Именно об этом, я уверен, думали, делая картину, и Дуня Смирнова, и оператор Юра Клименко, и все актеры. Мы как бы стали на время съемок такой вот, не укладывающейся в рамки привычного, "семьей", где кипят то высокие, то низменные, но все равно великие страсти, которые уходят и из нашей жизни, и из кино... И это ощущение было страшно заразительным. ...

— Кажется, именно в этом Вы видите новизну стилистики, которую проповедуете своими картинами – изысканность формы и "народность" сюжетной интриги, способной привлечь в зал широкую публику?

— Совершенно верно. Кино про Бунина вроде бы для интеллектуалов, хотя история вполне годится для эротического фильма. Однако мы сознательно не включили в него ни одной сексуальной сцены, поскольку никого этим уже не удивишь. А вот создать в картине эротику напряжения – изображением, костюмами, диалогом – задача куда более интересная. И, кстати, вполне в духе нашего персонажа. Его главное и великое свойство – испытывать чувства, которые впрямую невозможно показать. А уж бунинская проза – это идеальный сплав духовности и эротизма. Вещи вроде бы такие же несовместимые, как интеллектуальное кино и касса. Но я на этом соединении намерен настаивать.

В кино должны вернуться большие страсти. Триллеры нас уже не только не пугают – даже не трогают. Ни на одном серьезном кинофестивале этот жанр не представлен. Уровень высококлассного кино сейчас определяет жанр драмы и мелодрамы.
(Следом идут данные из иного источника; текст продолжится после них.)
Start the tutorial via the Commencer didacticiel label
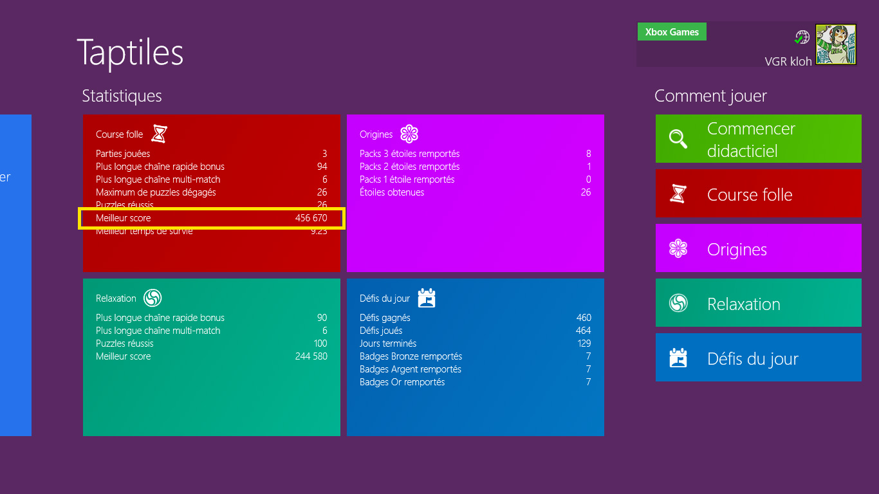This screenshot has height=494, width=879. point(751,140)
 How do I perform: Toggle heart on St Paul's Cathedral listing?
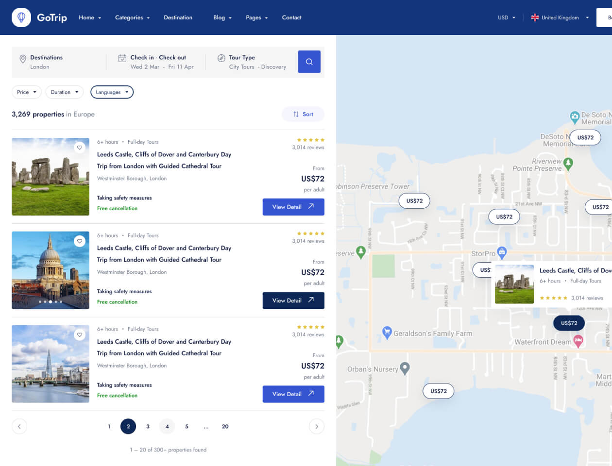[80, 241]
— Вы теперь будете по-иному перечитывать Бунина?

— Чтобы его перечитывать, надо остыть от фильма. Вольно или невольно я соединяю жизнь Бунина с тем человеком, которого создал на экране. И с этой позиции буду читать его книги. А это неправильно... Конечно, мы отчасти все же ввели публику в заблуждение, но в главном не солгали.

— Такое интенсивное общение с Буниным, пусть даже экранным, как-то повлияло на Вашу жизнь?

— Меня эта бунинская история научила только одному: я другими глазами стал смотреть на своих близких. Ведь мы, как правило, при всей к ним любви, часто держим их за прислугу. Ведь почему Бунин не ушел от Веры Николаевны? Он понимал, что Галя не будет безропотно его обслуживать: варить обеды, штопать носки, сносить грубости. Вера была ему удобна, и он ее использовал. Как поначалу использовал и Галину, только после ее ухода осознал по-настоящему, чем она для него была.

— А если бы Вера его оставила?

— Трудно сказать... Наверное, не было бы фильма. И уж точно не было бы того Бунина, которого мы знаем.

Режиссер Учитель говорит, что эта картина об одиночестве. И хочет, чтобы всех ее героев зрителям было жалко. Но жалко не всех, и прежде всего не жалко Бунина. Не оттого вовсе, что Смирнов играет нравственно небезупречную личность. Он играет человека, судить которого не поднимается рука. Он обезоруживающе невинен в своем абсолютном эгоизме творца, для которого бытовые подробности собственной жизни, пусть и постыдные, не имеют значения. Он все равно переплавит их потом в чистое золото литературы – тем и велик. "Когда я вижу книги, мне нет дела до того, как авторы любили, играли в карты – я вижу только их удивительные дела", – писал Чехов. Пройдя по лезвию ножа, авторы "Дневника" только создали еще один миф о Бунине, ухитрившись при этом не вступить в противоречие с этими словами Чехова.